To the first, I am 2+ years outside of Fellowship from Baylor and work in an MD only practice. I believe those who work with CRNAs under their supervision are responsible for the entire mess that threatens our specialty. I regularly post on Sermo in the Anesthesiology section the threat CRNAs pose and the inbounds they have made into our profession. Sad point is due to their infiltration into medicine, most of you will join groups where you are supervising them. Rationalize that… Or look for a physician only group, they are rare, but they are out there. Especially on the west coast.

[As an aside, for those of you who are MDs already, you should join Sermo.com as it is one of the only true advocacy organizations for physicians left. Physicians only and your licensure is checked at joining. Free. Not a CRNA or Nurse PhD to be seen… Anesthesia is not the only group under attack from nursing groups. Family practicioners lamenting NPs, the works. So give Sermo a look. The AMA is _not_ an advocacy group for physicians any longer and really sold us out during the Obama-care debacle. The ASA (specifically the ASAPAC) although it does _some_ good, isn’t doing enough to stem the tide of the CRNA onslaught. The inroads they are making in states all around the U.S. is the real hell. Unless that tide is stopped, we are all ascending to the giant flower in the sky.

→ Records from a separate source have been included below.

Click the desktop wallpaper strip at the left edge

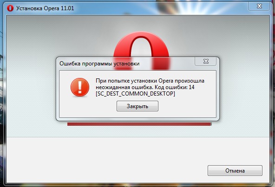click(x=1, y=95)
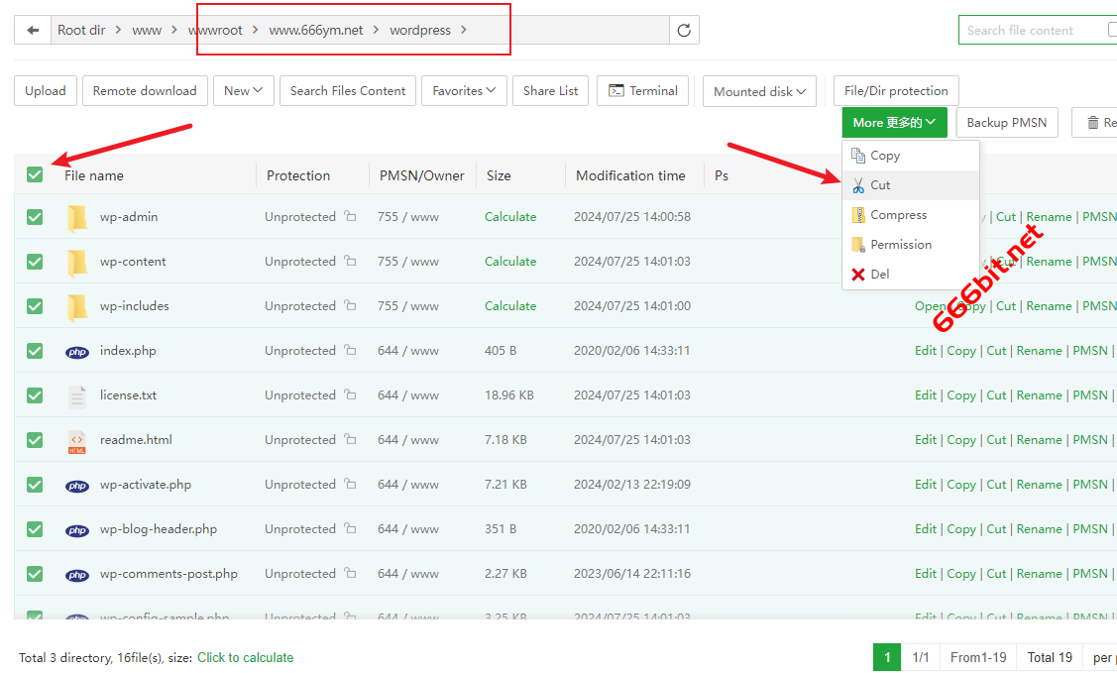The image size is (1117, 673).
Task: Click the Search file content input field
Action: pos(1031,31)
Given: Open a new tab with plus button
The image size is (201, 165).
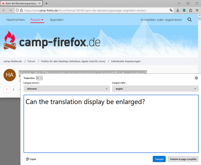Looking at the screenshot, I should pos(46,3).
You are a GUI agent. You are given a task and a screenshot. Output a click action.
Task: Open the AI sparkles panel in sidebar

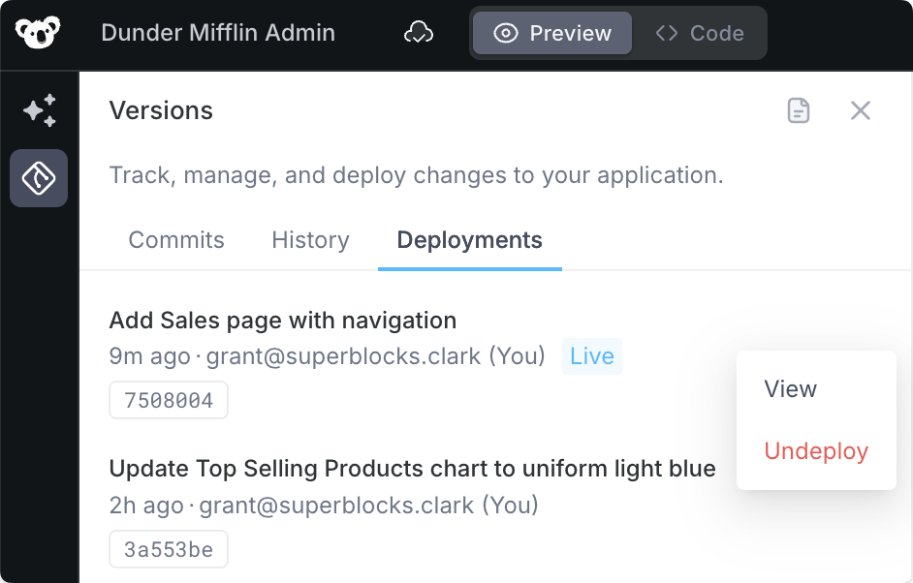pyautogui.click(x=39, y=110)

Believe it.]

To the second point, whether SRNAs being at Baylor affected my training. The answer is no. As Houston Dreaming posted, none of us residents liked that they were being trained there, but it really was a non-issue for my training. It did not make a “Huge deal” nor was it CRNA hell. Hell is when you supervise them when in private practice or when you read the daily updates about how they are trying to gain complete independence from physician supervision. But it didn’t impact my training one iota. The specialty rotations don’t have any SNRAs, so even better. Houstondreaming is still in training there and has no complaints apart from their presence. Take that information as you will. Great program. Wish there were no SRNAs…

But regardless, if you are interested in advocacy of our profession by members of our profession (Anesthesiology or another specialty), you owe it to yourself to check out Sermo.com. Cheers and goodluck.
 
Regional. Now here Baylor was/?is? weak. When I was there, we clamored for more regional training. We then set up a regional rotation, where you only put in blocks all day for a month. That was your job on that specialty rotation. No O.R. time. Nice improvement. But we aren't NYSORA when it comes to regional. Baylor regional - sufficient/good, not superb. May have changed an improved future, talk to the current residents…

Houstondreaming or any other baylor residents what to comment if the regional training has improved? What is it now?